As of recent, I’ve spent a great deal of time in Nashville. My home is in New Orleans and there are some great record stores here. Nonetheless, Grimey’s has become my favorite record store. Your favorite record store is like your favorite bar, in that, they know what you want when you walk in. Of course, this takes time. I had gone to Grimey’s several times before we created a bond. It took our band playing The Basement for the real connection to take place. It feels great to go to a place where they know what you’re looking for and aren’t judgemental about your taste. The strangest thing is that I have found more weird New Orleans R&B records there than in New Orleans. Crazy. It always feels like home. You should go. They’re amazing people.
79. Owen Ashworth
Advance Base, Casiotone For The Painfully Alone
Store: Aquarius Records
Location: San Francisco, Calif.
Back when I was a college student in the late ‘90s, I shared an apartment at 24th and Valencia, right down the street from Aquarius Records. Thanks to them, most of the money that I should have been spending on books and groceries was spent on albums by mysterious bands like the Supreme Dicks, Harvey Milk and the Dead C. Music was exciting and strange back then, and Aquarius lead me into new worlds of weirdness. I couldn’t imagine a friendlier record store staff, and I’ll always be grateful of how supportive they were of my first band, Casiotone for the Painfully Alone. Aquarius is forever my favorite record store.

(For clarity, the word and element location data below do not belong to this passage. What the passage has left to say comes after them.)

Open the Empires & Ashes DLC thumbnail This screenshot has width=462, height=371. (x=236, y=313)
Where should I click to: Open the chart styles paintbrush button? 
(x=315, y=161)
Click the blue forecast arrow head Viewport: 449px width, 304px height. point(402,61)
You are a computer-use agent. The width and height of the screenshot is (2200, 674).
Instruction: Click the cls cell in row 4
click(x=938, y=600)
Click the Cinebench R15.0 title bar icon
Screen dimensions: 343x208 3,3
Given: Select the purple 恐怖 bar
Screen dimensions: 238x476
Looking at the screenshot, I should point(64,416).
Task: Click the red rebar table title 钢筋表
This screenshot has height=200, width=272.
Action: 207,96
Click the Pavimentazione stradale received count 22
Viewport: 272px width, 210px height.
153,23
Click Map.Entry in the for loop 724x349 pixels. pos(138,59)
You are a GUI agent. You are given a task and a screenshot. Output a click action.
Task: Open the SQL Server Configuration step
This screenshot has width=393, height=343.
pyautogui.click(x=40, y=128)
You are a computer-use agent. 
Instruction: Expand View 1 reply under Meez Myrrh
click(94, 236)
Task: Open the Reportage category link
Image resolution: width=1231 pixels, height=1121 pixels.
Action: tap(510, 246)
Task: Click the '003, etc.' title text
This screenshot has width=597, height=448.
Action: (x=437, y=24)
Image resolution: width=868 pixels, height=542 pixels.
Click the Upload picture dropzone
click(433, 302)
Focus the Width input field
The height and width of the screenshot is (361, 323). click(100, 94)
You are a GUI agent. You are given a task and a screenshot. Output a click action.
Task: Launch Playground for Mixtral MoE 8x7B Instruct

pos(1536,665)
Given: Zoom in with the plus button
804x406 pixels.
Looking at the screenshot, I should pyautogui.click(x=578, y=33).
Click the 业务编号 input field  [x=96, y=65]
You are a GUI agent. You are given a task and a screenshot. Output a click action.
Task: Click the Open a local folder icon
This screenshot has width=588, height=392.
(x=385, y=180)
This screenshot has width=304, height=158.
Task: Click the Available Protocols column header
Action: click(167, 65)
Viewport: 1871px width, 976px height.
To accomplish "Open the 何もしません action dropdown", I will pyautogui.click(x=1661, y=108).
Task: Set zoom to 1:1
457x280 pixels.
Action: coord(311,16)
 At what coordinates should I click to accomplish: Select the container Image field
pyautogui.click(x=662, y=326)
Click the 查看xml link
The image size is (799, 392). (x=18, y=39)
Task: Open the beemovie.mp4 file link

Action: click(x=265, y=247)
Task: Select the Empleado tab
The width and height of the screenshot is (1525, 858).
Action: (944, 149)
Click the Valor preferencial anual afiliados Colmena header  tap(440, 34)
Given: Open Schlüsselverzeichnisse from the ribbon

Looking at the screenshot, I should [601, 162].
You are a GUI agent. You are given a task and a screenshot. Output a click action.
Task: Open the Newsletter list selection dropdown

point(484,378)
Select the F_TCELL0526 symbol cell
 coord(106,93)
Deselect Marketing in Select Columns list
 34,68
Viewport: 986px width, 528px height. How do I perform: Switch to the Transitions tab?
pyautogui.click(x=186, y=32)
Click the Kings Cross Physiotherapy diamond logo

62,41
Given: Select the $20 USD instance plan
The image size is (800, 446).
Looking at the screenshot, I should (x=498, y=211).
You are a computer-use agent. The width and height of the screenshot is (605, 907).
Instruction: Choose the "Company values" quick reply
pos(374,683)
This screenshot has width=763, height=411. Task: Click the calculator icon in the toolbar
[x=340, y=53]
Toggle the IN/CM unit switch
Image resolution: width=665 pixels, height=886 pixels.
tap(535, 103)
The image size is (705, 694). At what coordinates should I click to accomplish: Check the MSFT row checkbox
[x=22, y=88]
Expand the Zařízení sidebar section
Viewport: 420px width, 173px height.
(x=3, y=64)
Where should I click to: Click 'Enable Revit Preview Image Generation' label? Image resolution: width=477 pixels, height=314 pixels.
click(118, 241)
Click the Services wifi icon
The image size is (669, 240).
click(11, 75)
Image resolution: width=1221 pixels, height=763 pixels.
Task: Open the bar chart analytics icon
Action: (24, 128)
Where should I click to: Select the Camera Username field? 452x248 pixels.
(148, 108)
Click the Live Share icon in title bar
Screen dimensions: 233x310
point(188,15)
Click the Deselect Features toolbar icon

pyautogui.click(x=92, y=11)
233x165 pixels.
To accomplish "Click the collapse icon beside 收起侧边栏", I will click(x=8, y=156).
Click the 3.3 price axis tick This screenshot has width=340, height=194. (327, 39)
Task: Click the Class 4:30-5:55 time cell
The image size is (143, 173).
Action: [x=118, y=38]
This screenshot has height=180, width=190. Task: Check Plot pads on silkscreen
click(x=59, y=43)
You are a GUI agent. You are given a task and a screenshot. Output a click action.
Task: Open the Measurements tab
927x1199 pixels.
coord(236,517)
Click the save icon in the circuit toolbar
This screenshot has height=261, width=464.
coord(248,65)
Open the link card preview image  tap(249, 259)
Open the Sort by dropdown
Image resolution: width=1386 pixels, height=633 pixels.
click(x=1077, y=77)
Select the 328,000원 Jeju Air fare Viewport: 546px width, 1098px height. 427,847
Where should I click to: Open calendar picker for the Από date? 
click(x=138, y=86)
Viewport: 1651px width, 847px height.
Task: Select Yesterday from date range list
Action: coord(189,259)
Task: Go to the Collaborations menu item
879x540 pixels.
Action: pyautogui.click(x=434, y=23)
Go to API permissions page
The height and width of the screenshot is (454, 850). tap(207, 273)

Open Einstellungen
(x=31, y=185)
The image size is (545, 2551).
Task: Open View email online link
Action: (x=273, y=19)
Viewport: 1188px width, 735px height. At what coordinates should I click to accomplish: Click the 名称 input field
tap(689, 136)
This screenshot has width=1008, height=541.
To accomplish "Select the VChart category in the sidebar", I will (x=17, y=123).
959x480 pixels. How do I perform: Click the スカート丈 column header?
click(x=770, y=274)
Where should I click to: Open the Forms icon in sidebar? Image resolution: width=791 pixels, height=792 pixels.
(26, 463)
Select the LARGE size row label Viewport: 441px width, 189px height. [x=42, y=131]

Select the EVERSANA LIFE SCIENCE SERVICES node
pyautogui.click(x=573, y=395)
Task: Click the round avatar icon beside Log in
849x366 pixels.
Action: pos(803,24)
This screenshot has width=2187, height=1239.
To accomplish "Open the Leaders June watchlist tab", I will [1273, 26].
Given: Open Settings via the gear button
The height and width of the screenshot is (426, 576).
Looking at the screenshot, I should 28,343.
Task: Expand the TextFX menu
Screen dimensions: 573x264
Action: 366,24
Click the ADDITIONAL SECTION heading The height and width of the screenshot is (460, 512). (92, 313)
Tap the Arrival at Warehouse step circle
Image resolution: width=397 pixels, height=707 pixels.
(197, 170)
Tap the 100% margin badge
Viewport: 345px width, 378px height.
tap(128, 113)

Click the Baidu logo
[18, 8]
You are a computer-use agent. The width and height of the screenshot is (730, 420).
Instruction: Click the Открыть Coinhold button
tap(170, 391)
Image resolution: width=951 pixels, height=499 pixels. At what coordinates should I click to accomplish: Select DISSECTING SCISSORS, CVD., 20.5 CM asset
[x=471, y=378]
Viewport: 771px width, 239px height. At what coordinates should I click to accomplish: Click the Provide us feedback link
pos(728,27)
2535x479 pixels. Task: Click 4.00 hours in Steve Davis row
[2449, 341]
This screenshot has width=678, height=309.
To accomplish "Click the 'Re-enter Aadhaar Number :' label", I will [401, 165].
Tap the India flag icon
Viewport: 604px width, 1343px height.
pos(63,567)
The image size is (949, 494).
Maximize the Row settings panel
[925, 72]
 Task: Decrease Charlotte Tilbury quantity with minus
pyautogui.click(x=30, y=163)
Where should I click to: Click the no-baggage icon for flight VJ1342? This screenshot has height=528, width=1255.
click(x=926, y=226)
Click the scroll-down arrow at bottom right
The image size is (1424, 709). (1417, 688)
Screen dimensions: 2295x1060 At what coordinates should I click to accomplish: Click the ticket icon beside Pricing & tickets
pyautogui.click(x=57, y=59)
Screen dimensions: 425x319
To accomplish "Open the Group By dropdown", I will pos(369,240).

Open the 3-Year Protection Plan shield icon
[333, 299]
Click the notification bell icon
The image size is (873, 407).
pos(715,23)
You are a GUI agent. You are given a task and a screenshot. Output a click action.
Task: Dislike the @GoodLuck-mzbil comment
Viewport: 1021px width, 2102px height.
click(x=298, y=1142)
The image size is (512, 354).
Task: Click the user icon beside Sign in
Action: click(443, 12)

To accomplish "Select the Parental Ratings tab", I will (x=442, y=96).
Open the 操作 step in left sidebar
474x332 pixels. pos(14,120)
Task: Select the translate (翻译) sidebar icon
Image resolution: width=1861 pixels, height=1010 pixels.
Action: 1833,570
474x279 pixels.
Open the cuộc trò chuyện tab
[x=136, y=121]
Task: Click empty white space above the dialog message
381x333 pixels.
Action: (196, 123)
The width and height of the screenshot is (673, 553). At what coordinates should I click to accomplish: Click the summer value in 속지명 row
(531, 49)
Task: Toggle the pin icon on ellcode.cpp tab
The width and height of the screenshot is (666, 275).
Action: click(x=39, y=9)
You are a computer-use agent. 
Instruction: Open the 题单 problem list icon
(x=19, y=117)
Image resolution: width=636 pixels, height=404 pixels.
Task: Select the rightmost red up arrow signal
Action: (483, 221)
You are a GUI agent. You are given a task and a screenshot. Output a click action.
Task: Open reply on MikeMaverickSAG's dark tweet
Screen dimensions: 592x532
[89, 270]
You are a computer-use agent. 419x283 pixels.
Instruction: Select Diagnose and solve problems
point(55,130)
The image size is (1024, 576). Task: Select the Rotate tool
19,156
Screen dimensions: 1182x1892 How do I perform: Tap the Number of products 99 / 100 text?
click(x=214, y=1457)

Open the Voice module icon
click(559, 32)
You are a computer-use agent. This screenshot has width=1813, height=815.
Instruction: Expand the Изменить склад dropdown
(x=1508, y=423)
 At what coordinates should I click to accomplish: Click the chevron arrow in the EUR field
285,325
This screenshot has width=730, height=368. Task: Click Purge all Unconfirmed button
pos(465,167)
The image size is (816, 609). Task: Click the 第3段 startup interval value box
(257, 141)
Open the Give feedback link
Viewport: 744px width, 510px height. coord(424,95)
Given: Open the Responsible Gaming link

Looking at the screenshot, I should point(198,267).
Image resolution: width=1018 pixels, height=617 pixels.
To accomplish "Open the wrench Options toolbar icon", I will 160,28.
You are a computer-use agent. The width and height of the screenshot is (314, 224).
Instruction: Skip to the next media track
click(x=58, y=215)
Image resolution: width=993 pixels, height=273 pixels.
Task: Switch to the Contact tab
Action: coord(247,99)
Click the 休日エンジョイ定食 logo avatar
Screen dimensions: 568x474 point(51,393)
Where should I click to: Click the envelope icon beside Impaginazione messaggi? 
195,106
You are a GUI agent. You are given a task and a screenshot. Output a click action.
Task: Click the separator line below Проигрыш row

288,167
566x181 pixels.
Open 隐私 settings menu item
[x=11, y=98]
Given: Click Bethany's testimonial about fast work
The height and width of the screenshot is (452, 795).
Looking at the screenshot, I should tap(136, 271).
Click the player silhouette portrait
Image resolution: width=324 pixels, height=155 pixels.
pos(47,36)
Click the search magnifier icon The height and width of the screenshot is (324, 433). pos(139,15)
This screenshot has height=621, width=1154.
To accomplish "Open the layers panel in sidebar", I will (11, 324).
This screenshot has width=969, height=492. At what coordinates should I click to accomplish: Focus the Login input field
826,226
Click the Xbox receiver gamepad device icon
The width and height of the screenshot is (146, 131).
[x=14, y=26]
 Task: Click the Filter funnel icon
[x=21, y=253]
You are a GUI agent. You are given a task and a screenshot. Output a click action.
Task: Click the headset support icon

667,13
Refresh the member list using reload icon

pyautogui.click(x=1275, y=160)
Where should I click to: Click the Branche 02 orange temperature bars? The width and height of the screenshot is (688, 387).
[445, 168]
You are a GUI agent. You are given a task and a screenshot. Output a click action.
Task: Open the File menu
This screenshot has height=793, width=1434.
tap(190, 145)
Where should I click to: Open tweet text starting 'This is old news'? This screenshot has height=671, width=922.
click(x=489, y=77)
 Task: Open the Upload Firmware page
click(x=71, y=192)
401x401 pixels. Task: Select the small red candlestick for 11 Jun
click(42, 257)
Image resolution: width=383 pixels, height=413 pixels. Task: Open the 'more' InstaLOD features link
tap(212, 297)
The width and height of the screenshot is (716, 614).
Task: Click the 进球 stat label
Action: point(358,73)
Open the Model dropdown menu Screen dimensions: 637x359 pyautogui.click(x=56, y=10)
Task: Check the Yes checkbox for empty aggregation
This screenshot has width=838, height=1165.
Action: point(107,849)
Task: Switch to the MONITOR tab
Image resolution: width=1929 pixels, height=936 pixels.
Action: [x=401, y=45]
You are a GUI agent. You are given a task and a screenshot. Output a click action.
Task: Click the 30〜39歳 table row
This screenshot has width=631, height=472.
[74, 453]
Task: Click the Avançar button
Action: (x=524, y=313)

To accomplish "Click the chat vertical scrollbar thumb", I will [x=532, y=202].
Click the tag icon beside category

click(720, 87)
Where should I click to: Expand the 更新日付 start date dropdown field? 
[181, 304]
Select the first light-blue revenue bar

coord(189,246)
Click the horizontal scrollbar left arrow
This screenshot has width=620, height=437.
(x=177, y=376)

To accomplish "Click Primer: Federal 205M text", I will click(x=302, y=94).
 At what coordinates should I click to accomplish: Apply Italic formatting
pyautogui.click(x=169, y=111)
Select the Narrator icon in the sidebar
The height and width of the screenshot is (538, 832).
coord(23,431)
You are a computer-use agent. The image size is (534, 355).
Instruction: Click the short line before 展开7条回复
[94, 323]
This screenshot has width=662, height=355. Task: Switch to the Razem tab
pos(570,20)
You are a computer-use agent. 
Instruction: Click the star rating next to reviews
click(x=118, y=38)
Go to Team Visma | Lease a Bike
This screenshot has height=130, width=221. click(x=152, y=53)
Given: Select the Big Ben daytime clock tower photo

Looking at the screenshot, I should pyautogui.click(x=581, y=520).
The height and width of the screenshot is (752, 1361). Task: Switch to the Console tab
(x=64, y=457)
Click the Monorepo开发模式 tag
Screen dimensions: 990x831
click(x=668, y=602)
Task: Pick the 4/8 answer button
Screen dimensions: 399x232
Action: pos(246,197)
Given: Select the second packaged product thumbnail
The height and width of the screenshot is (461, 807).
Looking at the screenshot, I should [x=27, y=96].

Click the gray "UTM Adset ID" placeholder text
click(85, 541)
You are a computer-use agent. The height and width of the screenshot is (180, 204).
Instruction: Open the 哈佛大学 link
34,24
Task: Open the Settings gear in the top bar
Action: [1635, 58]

Store: Champion Jack’s Emporium
Location: Abbotsford, British Columbia
Abbotsford is the town I live in (just an hour outside of Vancouver), and Champion Jack’s is our only record store. It has an amazing collection of new/used records, as well as vintage clothing and accessories. Jason and Amelia, who run it, are so supportive of local art and invited me to play the first show they hosted. It’s really great to see some arts and culture formulating in a smaller, more rural town like Abbotsford, and Champion Jack’s is becoming a very important part of that. Plus, Jason has asked me to curate the electronic section of the records, so I basically have a record store at my disposal.